Reading Data from Files

// Read CSV files (with glob pattern support)
df := polars.ReadCSV("data.csv")
df := polars.ReadCSV("data_*.csv")  // Multiple files

// Read Parquet files with full optimization support
df := polars.ReadParquet("data.parquet")

// Advanced Parquet reading with options
df := polars.ReadParquetWithOptions("large_dataset.parquet", polars.ParquetOptions{
    Columns:  []string{"id", "name", "value"},  // Column pruning
    NRows:    1000,                             // Row limiting
    Parallel: true,                             // Parallel reading
    WithGlob: true,                             // Glob pattern support
})

// Parquet with glob patterns for partitioned datasets
df := polars.ReadParquet("year=2024/month=*/data_*.parquet")

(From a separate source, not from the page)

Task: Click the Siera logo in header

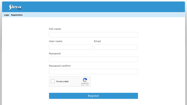Action: tap(15, 7)
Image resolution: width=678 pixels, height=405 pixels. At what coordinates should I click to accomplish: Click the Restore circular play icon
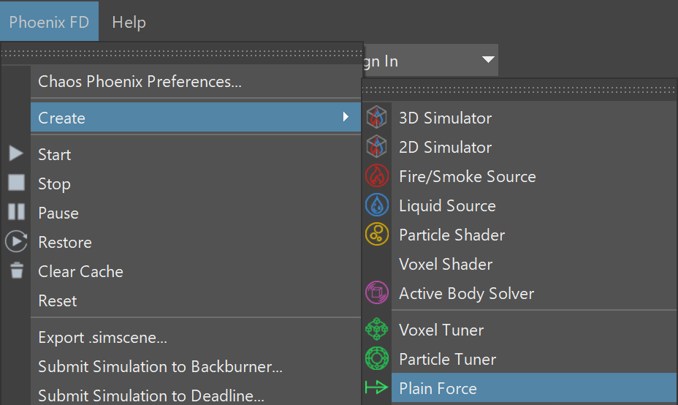click(x=16, y=241)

Creating DataFrames from Go Data

// Create DataFrame from Go slices
df := polars.NewDataFrame(
    polars.NewSeries("name", []string{"Alice", "Bob", "Charlie"}),
    polars.NewSeries("age", []int{25, 30, 35}),
    polars.NewSeries("salary", []float64{50000, 60000, 70000}),
)

// Or from a map
data := map[string]interface{}{
    "product": []string{"A", "B", "C", "A", "B"},
    "price":   []float64{10.0, 15.0, 20.0, 12.0, 18.0},
    "qty":     []int{100, 200, 150, 80, 120},
}
df := polars.FromMap(data)

📦 Installation

Prerequisites

Go 1.23+ (requires iterators support)
CGO enabled (CGO_ENABLED=1)
Rust toolchain (for building the Polars integration)

Install from Source

Since this project requires compiling Rust libraries, you cannot use go get directly. You must build from source:

git clone https://github.com/miretskiy/firn
cd firn

# Build Rust library and Go bindings
bazel build //rust:all
bazel build //polars:all

# Run tests to verify installation
bazel test //polars:all
# Or run Go tests directly with linker warning suppression
CGO_LDFLAGS="-w" go test -v ./polars

Using in Your Project

After building, you can import and use Firn in your Go projects:

import "github.com/miretskiy/firn/polars"

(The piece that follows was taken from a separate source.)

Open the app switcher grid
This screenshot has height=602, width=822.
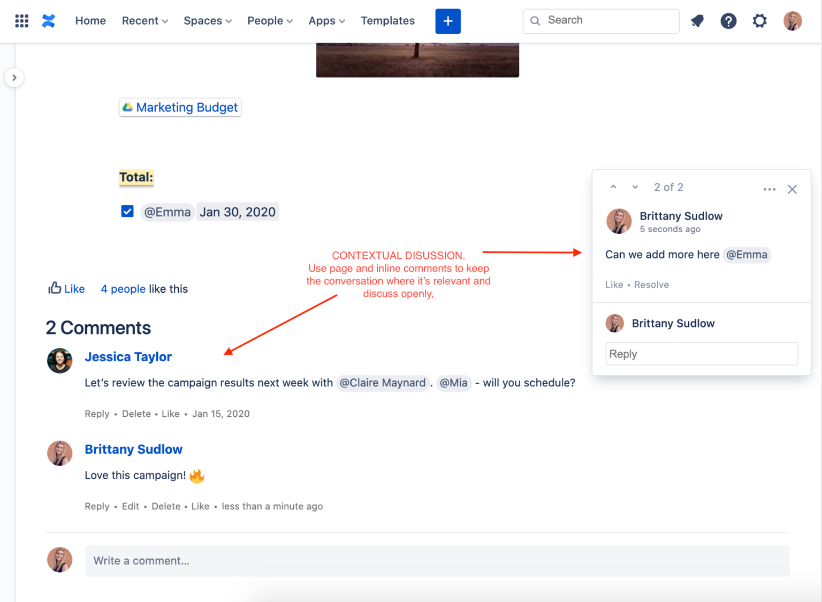tap(21, 21)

Suppressing Linker Warnings ⚠️ macOS Users

If you see macOS version compatibility warnings during compilation like:

ld: warning: object file (...) was built for newer 'macOS' version (15.5) than being linked (15.0)

You can suppress them using any of these methods:

Method 1: Environment Variable (Recommended)

# Set once in your shell profile (.zshrc, .bashrc, etc.)
export CGO_LDFLAGS="-w"

# Then run tests/builds normally
go test -v ./polars
go build

Method 2: Per-Command Basis

# For testing
CGO_LDFLAGS="-w" go test -v ./polars

# For building
CGO_LDFLAGS="-w" go build

# For specific test runs
CGO_LDFLAGS="-w" go test -v -run TestBasicOperations ./polars

Method 3: Project Integration

Add to your project's build scripts or CI configuration:

# In your build script
export CGO_LDFLAGS="-w"

# Then run your normal commands
go test -v ./polars
go build

Note: These warnings are harmless - they occur because the Rust library was compiled with a newer macOS SDK than Go's default target. The -w flag suppresses all linker warnings.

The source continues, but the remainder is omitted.